Dias depois, fomos à Praça da Liberdade, um dos pontos turísticos de nossa cidade, para apreciar o fim da tarde. Lá, decidimos, despretensiosamente, prolongar o passeio em um dos Museus que cercam o local. Havia uma exposição de um artista plástico. Com a Alice confortavelmente acomodada em seu carrinho, fomos percorrendo os corredores, experimentando, assim como ela, suas reações. Para nosso espanto, nossa filha mostrou grande interesse. Observou alguns quadros com demora. Por vezes, piscava seguidamente os olhos para, logo após, continuar fitando as cores e formas que a ela se apresentavam. Tivemos a companhia das telas por cerca de uma hora, com fôlego e vontade renovados a cada sala.

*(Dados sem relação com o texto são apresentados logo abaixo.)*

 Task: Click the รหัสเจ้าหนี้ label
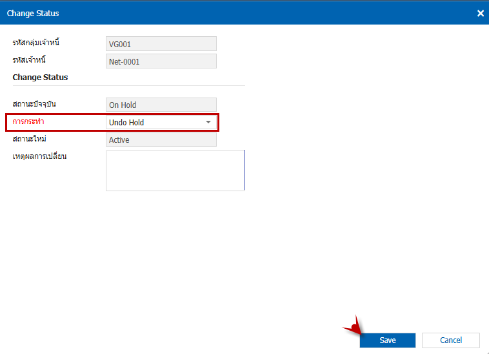point(29,60)

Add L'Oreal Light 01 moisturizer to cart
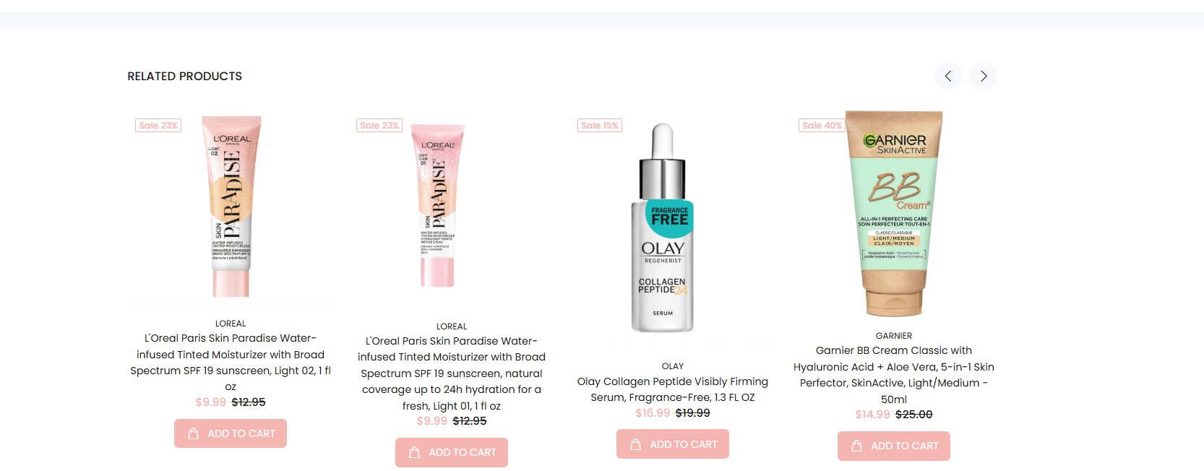pyautogui.click(x=452, y=452)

Senti-me agradecida por não carregar comigo pressupostos ou pré-conceitos em torno daquilo que nossa filha gosta ou não gosta, pode ou não pode fazer. Se fôssemos rigorosos, talvez não tivéssemos vivido junto a ela a riqueza dessas oportunidades aqui narradas, seja o show, seja o museu. Mas nossa confiança, nossa cumplicidade e nossa vontade de experimentar o mundo que Alice nos mostra vão ganhando contornos de certeza a cada dia. Por isso, lançamo-nos às novas experiências sem medo. E se é preciso amor para os enfrentamentos da vida, é preciso também a arte para resignificá-la.